Mit dem Krieg um Südossetien hat Russland sein hässliches Gesicht gezeigt. Gegenüber einem georgischen Präsidenten, der zu hoch gepokert hatte, setzte es rücksichtslos auf militärische Gewalt. Damit zeigte Moskau einmal mehr, dass es zur Durchsetzung eigener Interessen auf das Recht des Stärkeren pocht.

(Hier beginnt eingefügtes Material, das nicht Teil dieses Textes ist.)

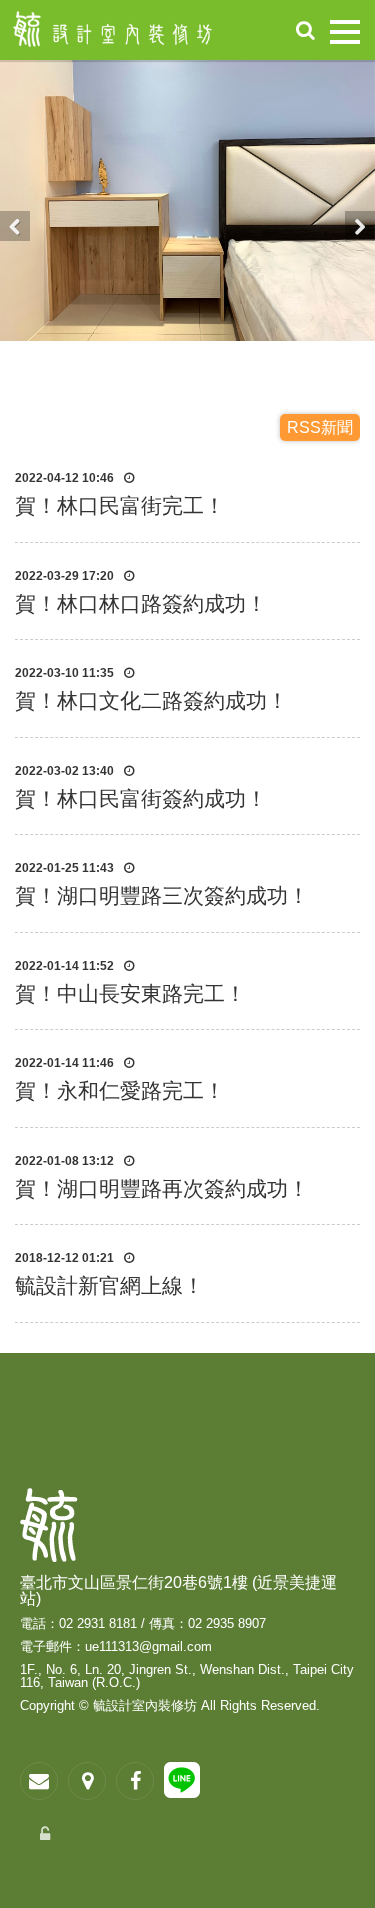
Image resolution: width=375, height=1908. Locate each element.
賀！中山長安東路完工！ (130, 993)
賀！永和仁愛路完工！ (120, 1090)
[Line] (182, 1784)
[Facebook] (135, 1781)
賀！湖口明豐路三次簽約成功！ (162, 895)
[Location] (87, 1781)
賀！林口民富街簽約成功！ (141, 798)
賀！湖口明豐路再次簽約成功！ (162, 1188)
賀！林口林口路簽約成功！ (141, 603)
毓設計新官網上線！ (109, 1285)
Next (360, 226)
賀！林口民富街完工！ (120, 505)
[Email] (39, 1781)
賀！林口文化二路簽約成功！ (151, 700)
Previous (15, 226)
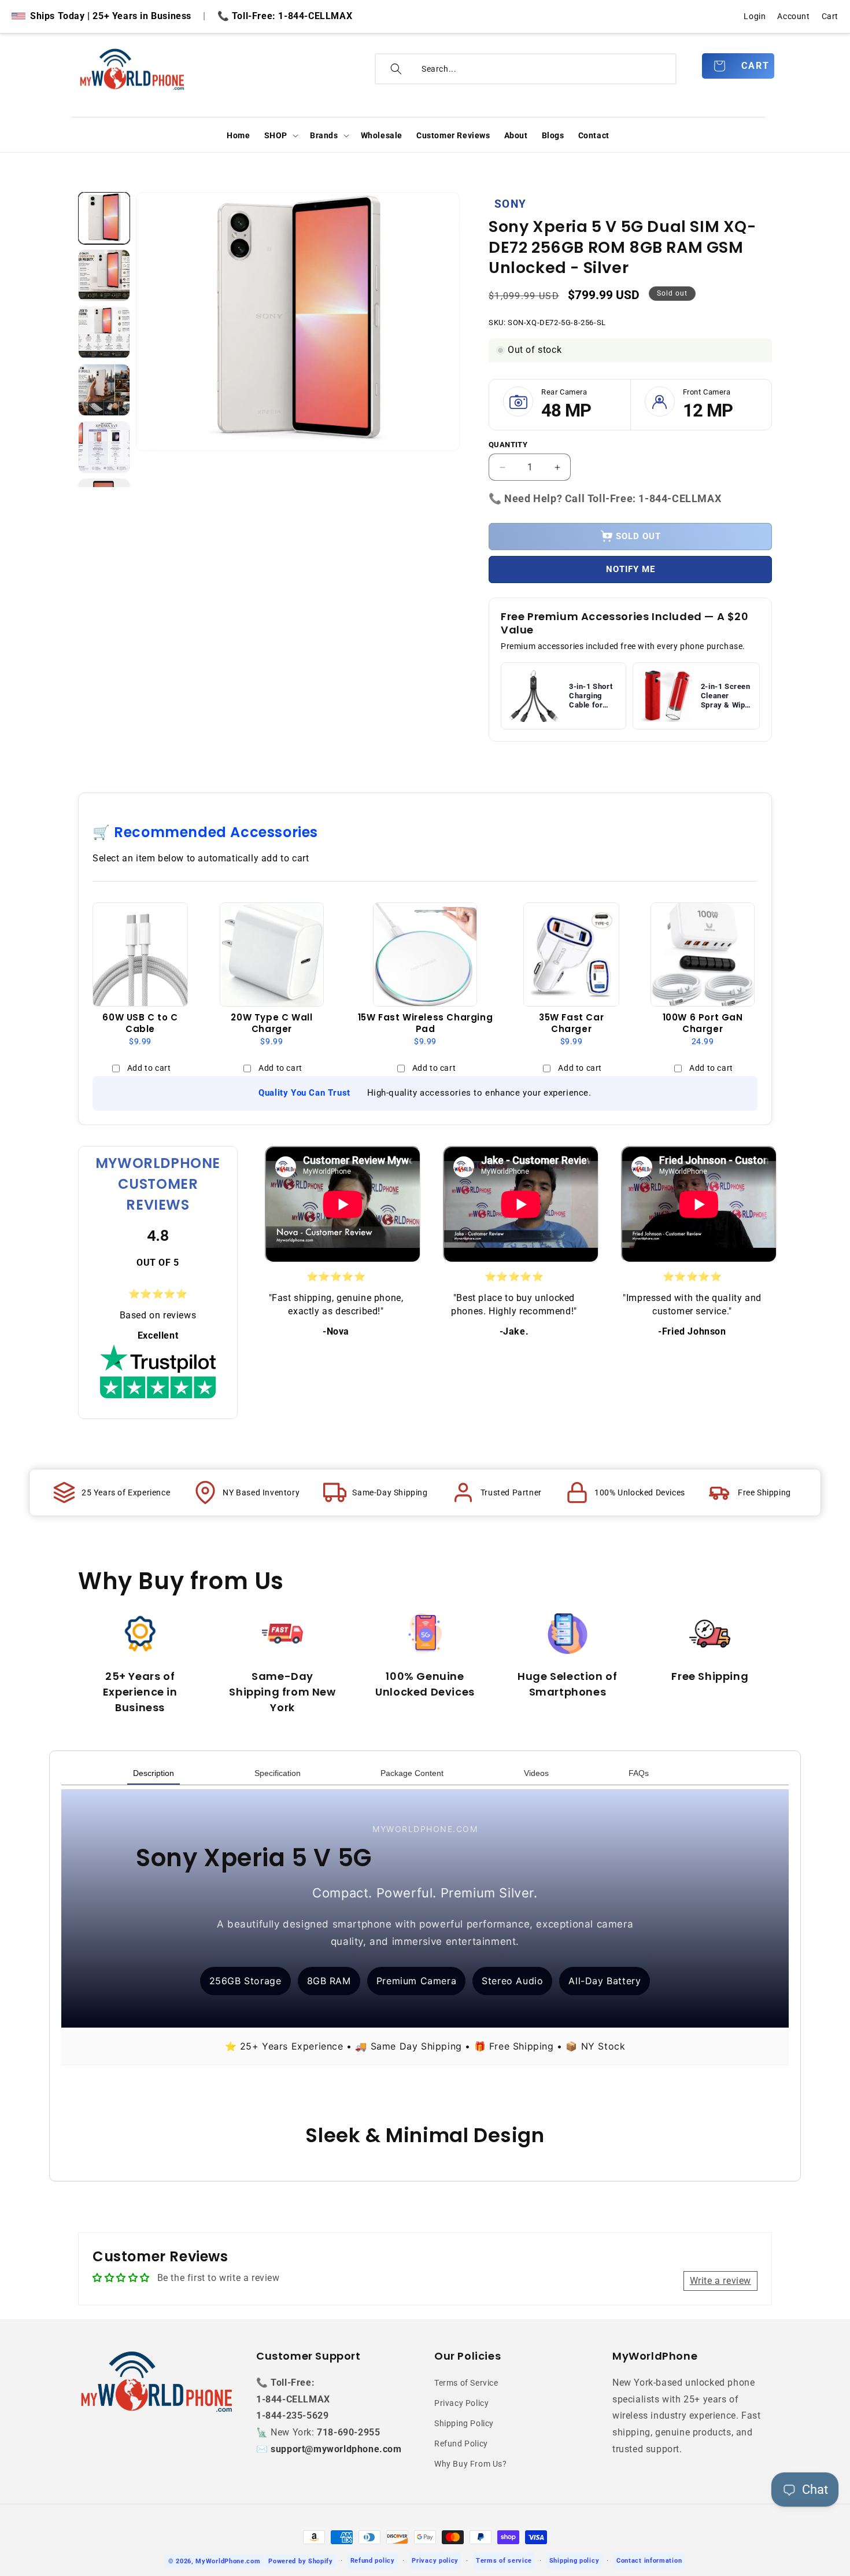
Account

Unterdrückung der Opposition, ungeklärte Morde an Regimekritikern und die Erpressung von Nachbarländern, die es zu seinem Einflussbereich zählt, machen Russland zu einem schwierigen Partner. US-Präsident George W. Bush setzt deshalb auf Konfrontation, verfolgt den Ausbau eines Raketenschilds in Osteuropa und setzte sich dafür ein, die Ukraine und Georgien rasch in die Nato aufzunehmen. Neokonservative Vordenker wie Robert Kagan, der den republikanischen Präsidentschaftskandidaten John McCain berät, wollen, dass er diese Strategie weiter verfolgt. Dabei ist evident, dass das russische Vorgehen gegen Georgien auch eine Retourkutsche für die Unabhängigkeit des Kosovos ist, die der Westen unterstützt hat. Im Kaukasus verteidigen nun die USA das Prinzip der territorialen Integrität eines unabhängigen Staates, während Russland das Selbstbestimmungsrecht der Völker beschwört. Deutschland hat, allein schon wegen seiner geografischen Lage und der Abhängigkeit bei der Energieversorgung, keine Alternative zu einem realpolitischen Kurs gegenüber Moskau.

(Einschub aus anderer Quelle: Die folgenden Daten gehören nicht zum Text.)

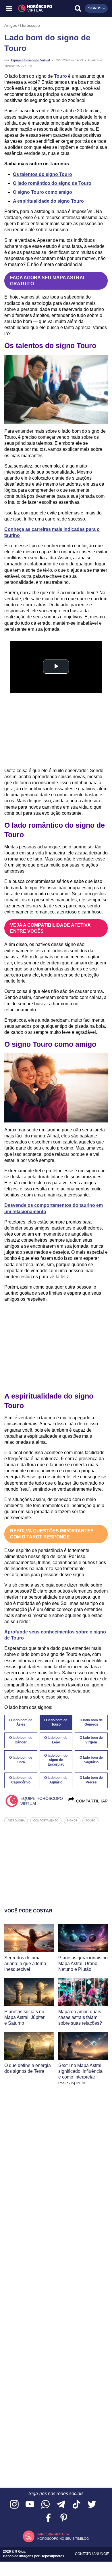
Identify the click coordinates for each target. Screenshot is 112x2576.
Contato (83, 2554)
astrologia (16, 1820)
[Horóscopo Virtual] (33, 8)
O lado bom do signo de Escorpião (55, 1760)
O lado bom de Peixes (91, 1780)
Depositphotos (52, 2556)
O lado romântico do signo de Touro (52, 183)
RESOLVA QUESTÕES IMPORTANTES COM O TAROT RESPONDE (52, 1533)
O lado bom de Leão (55, 1740)
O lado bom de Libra (20, 1760)
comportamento (45, 1820)
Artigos (10, 25)
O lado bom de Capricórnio (20, 1780)
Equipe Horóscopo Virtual (30, 60)
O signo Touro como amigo (42, 192)
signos (72, 1820)
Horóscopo (30, 25)
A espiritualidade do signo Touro (48, 201)
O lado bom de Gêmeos (91, 1722)
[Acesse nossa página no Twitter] (92, 2504)
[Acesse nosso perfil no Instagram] (14, 2504)
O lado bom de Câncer (20, 1740)
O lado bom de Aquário (55, 1780)
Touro (60, 76)
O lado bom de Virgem (91, 1740)
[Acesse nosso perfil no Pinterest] (64, 2518)
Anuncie (101, 2554)
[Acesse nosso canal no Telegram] (61, 2504)
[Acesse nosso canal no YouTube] (30, 2504)
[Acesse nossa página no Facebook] (48, 2518)
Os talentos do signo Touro (42, 174)
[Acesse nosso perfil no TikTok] (76, 2504)
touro (90, 1820)
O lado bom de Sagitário (91, 1760)
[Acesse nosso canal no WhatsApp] (45, 2504)
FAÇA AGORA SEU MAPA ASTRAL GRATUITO (48, 280)
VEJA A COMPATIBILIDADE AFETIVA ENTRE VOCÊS (50, 928)
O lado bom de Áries (20, 1722)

Der Unterschied zwischen Gerhard Schröder und Angela Merkel besteht in ihrem Verhältnis zu Russland deshalb vor allem im Stil, weniger in der Sache. Berlin muss sein gutes Verhältnis zu Moskau in Zukunft mehr denn je nutzen, um eine Vermittlerrolle zu spielen - nicht nur zwischen Moskau und Tiflis. Sondern auch, ganz allgemein, zwischen Russland und dem Westen, vor allem den USA.